James M. Cain’s The Postman Always Rings Twice is a very goofy book, and I have to think that at least some of that is intentional.

this relentlessly heterosexual novel follows Frank Chambers, a “drifter” who, after taking a job at a roadside diner, starts hooking up with his boss’s wife, Cora. it was banned in 1934 for obscenity, but frankly the way Cain writes sex scenes is just kind of squalid and gross. the first time they kiss Chambers describes “mash[ing]” his lips against Cora’s, which apparently is supposed to be erotic. anyway, after a few months of this they decide they’re in love, and Cora decides that the only way out of her marriage is for them to murder her husband. the remainder of the novel deals with the murder and the legal and interpersonal aftermath.

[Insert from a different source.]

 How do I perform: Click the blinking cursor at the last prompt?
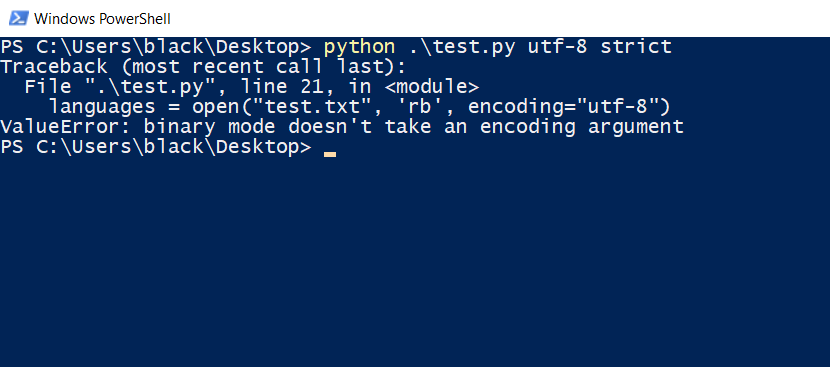click(330, 155)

the book is deeply sexist both through Chambers’s perspective and in that everyone around Cora is constantly manipulating her. it is racist, though in a less foregrounded way apart from Cora’s description of her husband, who is Greek. it’s still early days for noir, I guess, and in any case the novel is so relentlessly heterosexual that we get no hint of gay people and so no homophobia.

the book has two saving graces. first, once they commit the murder, the local district attorney immediately concludes that they did it and begins attempting to catch them out. he is, of course, entirely correct about this — but for entirely incorrect reasons, leading to a clever scene where Chambers is simultaneously trying — with mixed success — to cover his tracks and genuinely bewildered by the accuations the district attorney is leveling at him.

second, in a fascinating and quite funny sequence, the legal resolution happens almost entirely off the page. Chambers hires a lawyer of dubious morals who through some wild wrangling is able to disarm the DA’s key witness, but rather than being shown this is portrayed through the lawyer’s absolutely bewildering narration of the 5-dimensional chess game he was playing with the DA, which Chambers certainly didn’t understand and neither I nor my partner, who was listening to the audiobook with me, 100% understood, either. this conversation includes the laywer repeatedly prompting Chambers, “you see?” and Chambers frankly (as it were) replying, “no, I don’t”. it’s genuinely very funny — I have to assume at least somewhat intentionally — and I’m always interested in narratives that choose to position what seem like they should be “major” events out of the audience’s view.

after the legal case the book entirely jumps the shark in a variety of ways (Cora of course ultimately dies gruesomely, which Cain has written in the most melodramatic way possible). it feels like Cain was just throwing more stuff in to see how much he could get away with, and apparently the answer is “all of it”, based on the number of adaptations there have been. a very silly but at times also very clever book.

the audiobook we listened to is narrated by Stanley Tucci, who was hashtag #Acting, but frankly I think it would have been nice if he’d #Acted slightly less and also maybe slowed down. just a bit.